Indigenous artist and scholar

Jason Edward Lewis is an artist and scholar of digital media. Of Samoan and Hawaiian descent, Lewis explores how creative computation and artificial intelligence can sustain Indigenous cultures. He is Professor of Computation Arts at Concordia University, where he founded the Obx Laboratory for Experimental Media and co-directs the Indigenous Futures Research Centre, both of which focus on the intersection of Indigenous knowledge and digital media.

Lewis completed undergraduate degrees in Symbolic Systems (B.Sc.) and German Studies (B.A.) at Stanford University and earned a Master of Philosophy in Design from the Royal College of Art.

== Career and research ==
Lewis develops scholarly and artistic projects that draw on digital media and Indigenous cultural principles.
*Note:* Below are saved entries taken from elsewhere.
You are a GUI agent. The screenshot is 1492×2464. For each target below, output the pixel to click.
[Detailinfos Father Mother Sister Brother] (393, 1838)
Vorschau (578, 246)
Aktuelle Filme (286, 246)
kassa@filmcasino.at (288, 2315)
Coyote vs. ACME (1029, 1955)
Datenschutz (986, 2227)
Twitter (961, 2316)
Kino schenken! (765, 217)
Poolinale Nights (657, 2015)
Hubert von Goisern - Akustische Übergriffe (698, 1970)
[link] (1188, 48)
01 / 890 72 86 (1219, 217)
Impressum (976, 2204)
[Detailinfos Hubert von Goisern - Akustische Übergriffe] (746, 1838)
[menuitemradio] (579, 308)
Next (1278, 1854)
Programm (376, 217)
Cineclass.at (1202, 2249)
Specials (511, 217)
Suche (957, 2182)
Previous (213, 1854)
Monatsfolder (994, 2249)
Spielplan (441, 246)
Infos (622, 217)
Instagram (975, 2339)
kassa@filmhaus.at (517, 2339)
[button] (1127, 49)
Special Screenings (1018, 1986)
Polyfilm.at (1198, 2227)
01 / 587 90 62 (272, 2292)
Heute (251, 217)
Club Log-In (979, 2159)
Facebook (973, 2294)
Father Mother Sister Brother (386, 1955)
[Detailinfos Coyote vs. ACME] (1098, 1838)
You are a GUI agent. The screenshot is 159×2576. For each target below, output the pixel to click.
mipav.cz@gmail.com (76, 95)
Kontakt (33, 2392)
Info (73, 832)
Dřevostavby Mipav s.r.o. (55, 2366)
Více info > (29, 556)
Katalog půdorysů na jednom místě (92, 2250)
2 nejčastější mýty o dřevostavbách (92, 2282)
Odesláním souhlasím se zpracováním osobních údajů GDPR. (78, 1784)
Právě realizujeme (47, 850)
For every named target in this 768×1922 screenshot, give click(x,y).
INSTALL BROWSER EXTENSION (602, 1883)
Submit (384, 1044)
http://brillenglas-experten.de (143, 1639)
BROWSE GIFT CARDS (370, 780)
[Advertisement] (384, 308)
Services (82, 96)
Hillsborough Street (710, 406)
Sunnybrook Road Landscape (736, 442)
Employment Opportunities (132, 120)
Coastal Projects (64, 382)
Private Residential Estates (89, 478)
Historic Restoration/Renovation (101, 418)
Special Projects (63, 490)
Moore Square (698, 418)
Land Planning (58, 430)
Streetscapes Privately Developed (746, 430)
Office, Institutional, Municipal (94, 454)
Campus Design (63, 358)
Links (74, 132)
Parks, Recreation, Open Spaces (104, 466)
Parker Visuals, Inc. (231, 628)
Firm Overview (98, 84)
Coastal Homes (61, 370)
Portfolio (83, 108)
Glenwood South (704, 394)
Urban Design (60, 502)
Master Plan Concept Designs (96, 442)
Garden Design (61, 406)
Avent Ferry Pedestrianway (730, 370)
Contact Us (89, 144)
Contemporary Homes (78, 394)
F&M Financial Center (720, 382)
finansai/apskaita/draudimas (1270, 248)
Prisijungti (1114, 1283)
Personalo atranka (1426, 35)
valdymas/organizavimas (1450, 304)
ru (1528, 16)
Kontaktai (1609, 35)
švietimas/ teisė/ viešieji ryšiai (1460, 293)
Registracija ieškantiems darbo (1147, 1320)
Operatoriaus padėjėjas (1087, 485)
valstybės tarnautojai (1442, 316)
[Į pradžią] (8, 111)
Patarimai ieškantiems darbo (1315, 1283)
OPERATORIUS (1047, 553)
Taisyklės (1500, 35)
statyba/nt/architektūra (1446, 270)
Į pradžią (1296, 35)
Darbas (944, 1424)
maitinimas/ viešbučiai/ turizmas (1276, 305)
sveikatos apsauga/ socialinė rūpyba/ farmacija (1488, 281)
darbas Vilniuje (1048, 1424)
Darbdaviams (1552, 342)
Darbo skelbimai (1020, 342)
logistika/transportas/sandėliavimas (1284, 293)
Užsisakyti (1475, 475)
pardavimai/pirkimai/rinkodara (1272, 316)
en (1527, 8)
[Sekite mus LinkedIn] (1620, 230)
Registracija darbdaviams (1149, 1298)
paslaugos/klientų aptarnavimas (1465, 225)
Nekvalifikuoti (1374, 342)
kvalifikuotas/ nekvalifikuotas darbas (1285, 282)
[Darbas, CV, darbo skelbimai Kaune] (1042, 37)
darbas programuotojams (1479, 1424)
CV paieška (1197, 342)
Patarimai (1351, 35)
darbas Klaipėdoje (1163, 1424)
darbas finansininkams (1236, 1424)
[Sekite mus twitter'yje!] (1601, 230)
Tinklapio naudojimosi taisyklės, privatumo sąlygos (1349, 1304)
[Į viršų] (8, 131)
He is a lead researcher on the multi-year Abundant Intelligences program, which reframes artificial intelligence through Indigenous knowledge systems.

Earlier, Lewis co-organized the Indigenous Protocol and AI workshops and contributed to its widely cited position paper on ethical AI development. He also established Obx Labs and co-founded Aboriginal Territories in Cyberspace (AbTeC), collaborative initiatives that combine art, storytelling, and software design to support Indigenous community-building in digital environments.

Lewis's creative works have been showcased at venues including Ars Electronica, ISEA, Elektra, SIGGRAPH, and the Hawaiian International Film Festival.

== Awards and honors ==
Lewis received the inaugural Robert Coover Award for Best Work of Electronic Literature, two Honorable Mentions from Prix Ars Electronica, and multiple awards from ImagineNative Film and Media Arts Festival. He is a Fellow of the Royal Society of Canada and has held fellowships with the Pierre Elliott Trudeau Foundation, the Carnegie Foundation, and the MIT Open Documentary Lab.